Kaseya obtains master decryptor for victims of REvil ransomware attack | #malware | #ransomware

IT management software firm Kaseya Ltd. has obtained a master decryptor for victims of the REvil ransomware attack that targeted its customers earlier this month.

Kaseya said in a security update that it has obtained the tool from a third party and has teams activity helping customers affect by the ransomware to restore their environments. The company added that there are no reports of problems or issues with the decryptor and that it is working with Emsisoft Ltd. to support customer engagement efforts.

The attack by REvil started July 2 and targeted a zero-day vulnerability in the Kaseya VSA remote management application. Exactly how many Kesaya downstream customers were affected remains unclear, but estimates have put the number at between 800 and 1500.

REvil subsequently demanded a $70 million ransom payment for a decryption key.

The attack gained the attention of the White House, who threatened to take action against Russia if the REvil attack was linked to the country. REvil is believed to operate out of Russia but is not known to be linked to the Russian government. Following the threat, REvil disappeared on July 13. Whether it was an action taken by the Russian government or that REvil decided to cut and run is unknown.

That REvil has seemingly disappeared begs the question as to how Kaseya obtained the decryption key. When asked by Bleeping Computer for details, the company declined to say whom they obtained the decryptor from. Adding fuel to the fire, Kaseya also refused to confirm or deny whether they had made a ransom payment.

Whichever way they obtained the decryptor, that Kaseya now has it will come as a relief to its customers.

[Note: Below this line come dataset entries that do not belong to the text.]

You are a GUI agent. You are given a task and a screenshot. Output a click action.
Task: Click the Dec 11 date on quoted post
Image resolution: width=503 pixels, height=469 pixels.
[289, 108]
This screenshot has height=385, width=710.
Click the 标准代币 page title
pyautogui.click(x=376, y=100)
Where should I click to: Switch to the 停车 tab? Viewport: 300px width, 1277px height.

“The sudden appearance of this universal key suggests that it is possible that this ransom may have been paid, although it is likely that the ransom would have been negotiated to a lower price,” Ivan Righi, cyber threat intelligence analyst at digital risk protection solutions company Digital Shadows Ltd. told SiliconANGLE. “While the master decryption key has been acquired, the attack should not be considered to be over.”

“REvil is a group that is known to exfiltrate data from victims. Therefore, the group may still have copies of data stolen from victims,” Righi explained. “The group could use this data to extort victims or auction off the data, as it has done in the past on its website Happy Blog. However, the group’s current activities are unknown since going dark on 13 July 2021, when their sites vanished and representatives got banned on prominent forums.”